= Aufgabenziel =
Gib bitte aus der Rezension den Abschnitt wieder, der mit den Worten „Wenn man grundsätzlich“ beginnt und mit „dem Ende zuneigen.“ endet. Ersetze darin „Schmöker“ durch „Roman“.

=== Vorliegender Text ===

Jonathan Franzen, Unschuld

  • So ganz freiwillig habe ich die achthundert Seiten nicht gelesen. "Unschuld" war ein Geschenk, das erst mal im Stapel verschwunden ist und irgendwann oben lag.


    Wenn man grundsätzlich gerne liest, schafft man auch achthundert Seiten. Franzen kann ja durchaus schreiben und auch Spannung erzeugen.
    Trotzdem habe ich selten bei einem Schmöker gehofft, er möge sich endlich dem Ende zuneigen.


    Warum dieser Frust bei zumindest zeitweiliger Leselust?


    Dass ich nicht immer mit Behagen lesen konnte, war möglicherweise ja Absicht. Ich kannte Franzen nur aus einem Fernsehinterview. Da hat er sich darüber beklagt, dass der englische Titel falsch übersetzt sei: Purity sei Reinheit, nicht Unschuld.

=== Datenauflistung ===

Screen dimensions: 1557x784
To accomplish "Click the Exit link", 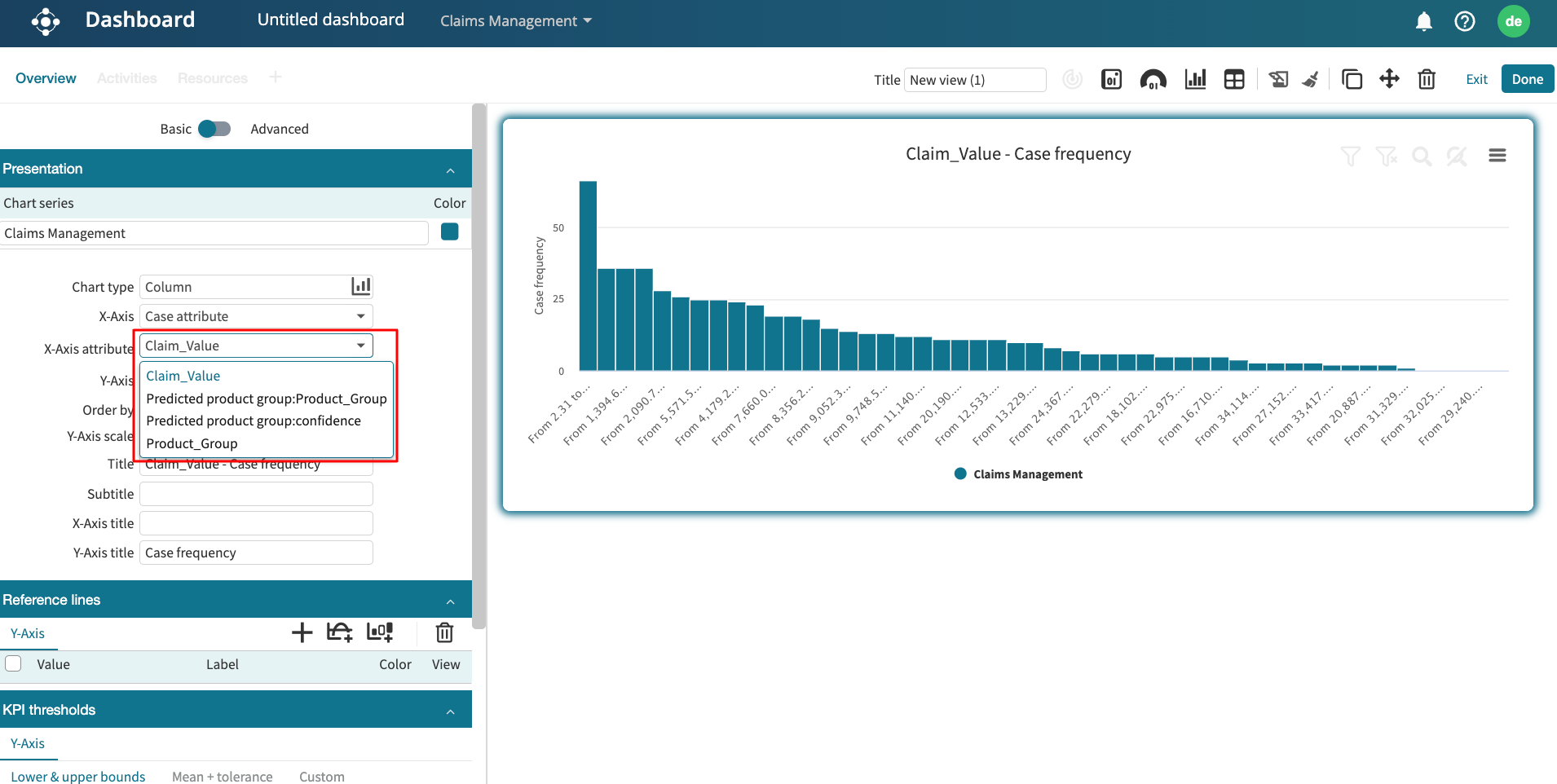I will 1476,79.
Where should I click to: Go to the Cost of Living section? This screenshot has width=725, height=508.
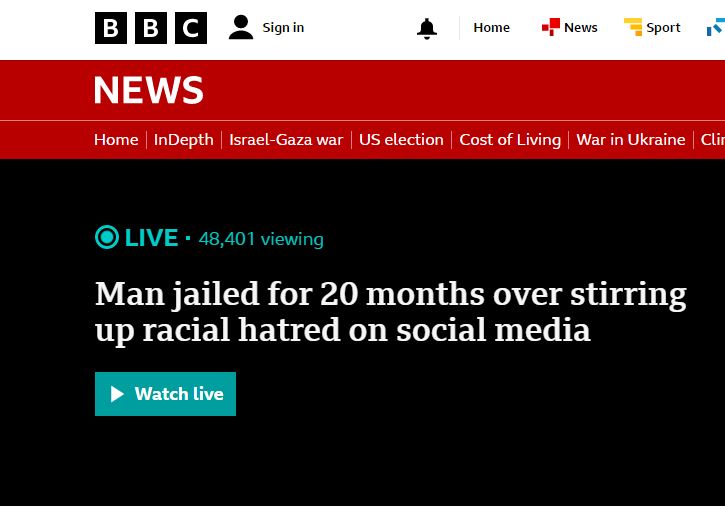pyautogui.click(x=510, y=140)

===

= Schriftliche Lösung =
Wenn man grundsätzlich gerne liest, schafft man auch achthundert Seiten. Franzen kann ja durchaus schreiben und auch Spannung erzeugen.
    Trotzdem habe ich selten bei einem Roman gehofft, er möge sich endlich dem Ende zuneigen.